Summary: Researchers identified a specific neural network that positively responds to melatonin following concussion in children. Results suggest melatonin may help compensate for normal brain function that has been interrupted due to injury caused by concussion and helps prevent sleep disturbances.
Source: University of Queensland
Melatonin could improve brain functions related to sleep quality in children recovering from concussion, according to a University of Queensland study.
Using the latest brain mapping techniques, researchers examined Magnetic Resonance Imaging (MRI) scans from 62 children before and after taking melatonin or a placebo in a randomised clinical trial.
Child Health Research Centre’s Dr Kartik Iyer said the study revealed that concussed children who received 3mg or 10mg of melatonin over a four-week period experienced significant improvement in whole-brain function and grey matter – brain regions which are essential for sleep control and cognition.
Dr Iyer said the MRI scans enabled the team to rapidly assess millions of neural connections to help guide treatment response.
“We identified a specific “network” of brain connections that positively responded to melatonin treatment, compared with placebo,” Dr Iyer said.
“The results suggest melatonin, when taken by children with concussion, compensated for normal brain functions that may have been interrupted due to injury.”
One of the most common complaints after childhood concussion is sleep disturbance and fatigue, which can persist for years.
Dr Iyer said this could have a detrimental effect on brain function and anatomy and potentially hinder progress to normal development.
“A good night’s sleep is essential for children as it allows them to consolidate what they’ve learned throughout the day and restore energy for the day ahead,” he said.
“Our study shows that melatonin, when taken orally over several weeks, may reduce sleep disturbances and improve sleep quality.”
However, the team found solving sleep problems may only be part of the answer in aiding recovery.
“A surprising aspect of the study was that not all children made a full recovery from concussion just by taking melatonin,” Dr Iyer said.

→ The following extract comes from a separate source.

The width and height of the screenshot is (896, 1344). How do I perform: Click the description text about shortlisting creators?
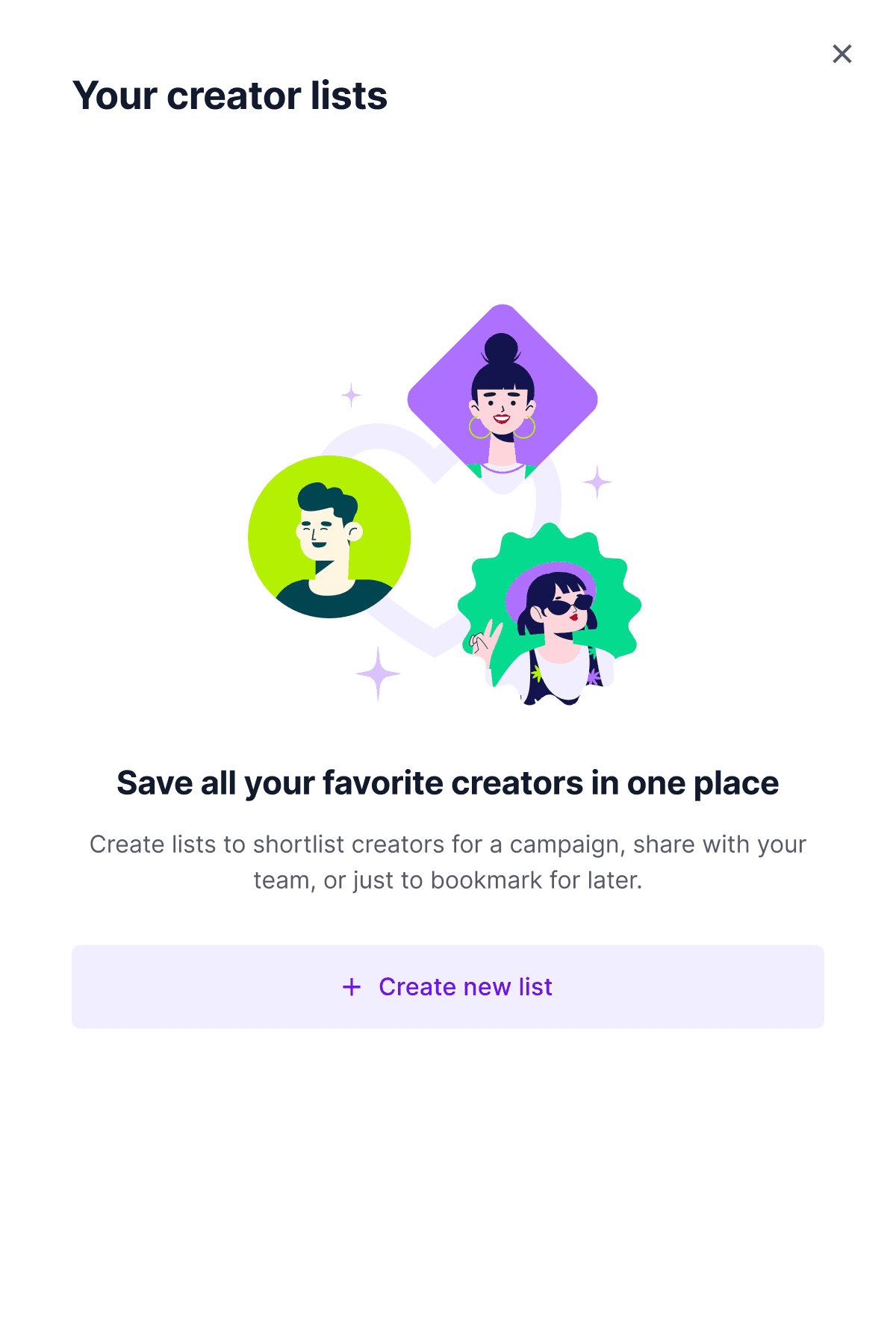click(448, 862)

“Even though increases in brain functions and grey matter corresponded with decreases in sleep disturbance and fatigue, the supplement didn’t resolve other common concussion symptoms such as memory problems, anxiety and depression.”
Neural signatures of sleep recovery following melatonin treatment for pediatric concussion
Evidence-based treatments for children with persistent post-concussion symptoms (PPCS) are few and limited. Common PPCS complaints such as sleep disturbance and fatigue could be ameliorated via the supplementation of melatonin, which has significant neuroprotective and anti-inflammatory properties. This study aims to identify neural signatures of melatonin treatment with changes in sleep disturbances and clinical recovery in a pediatric cohort with PPCS. We examined structural and functional neuroimaging (MRI) in 62 children with PPCS in a randomized, double-blind, placebo-controlled trial of 3mg or 10mg of melatonin (NCT01874847). The primary outcome was the total youth self-report Post-Concussion Symptom Inventory (PCSI) score after 28 days of treatment. Secondary outcomes included the change in the sleep domain PCSI score and sleep-wake behavior (assessed using wrist-worn actigraphy). Whole-brain analyses of (i) functional connectivity (FC) of resting-state fMRI, and (ii) structural grey matter (GM) volumes via voxel-based morphometry were assessed immediately before and after melatonin treatment and compared to placebo in order to identify neural effects of melatonin treatment. Increased FC of posterior default mode network (DMN) regions with visual, somatosensory and dorsal networks was detected in the melatonin groups over time. FC increases also corresponded with reduced wake periods (r=-0.27, p=0.01). Children who did not recover (n=39) demonstrated significant FC increases within anterior DMN and limbic regions compared to those that did recover (i.e. PCSI scores returned to pre-injury level n=23) over time, (p=0.026). Increases in GM volume within the posterior cingulate cortex were found to correlate with reduced wakefulness after sleep onset (r=-0.32, p=0.001) and sleep symptom improvement (r=0.29, p=0.02). Although melatonin treatment did not improve PPCS overall clinically, our study finds that melatonin treatment significantly improved subjective and objective sleep parameters with related function-structure relationships within and between brain regions interacting with the DMN.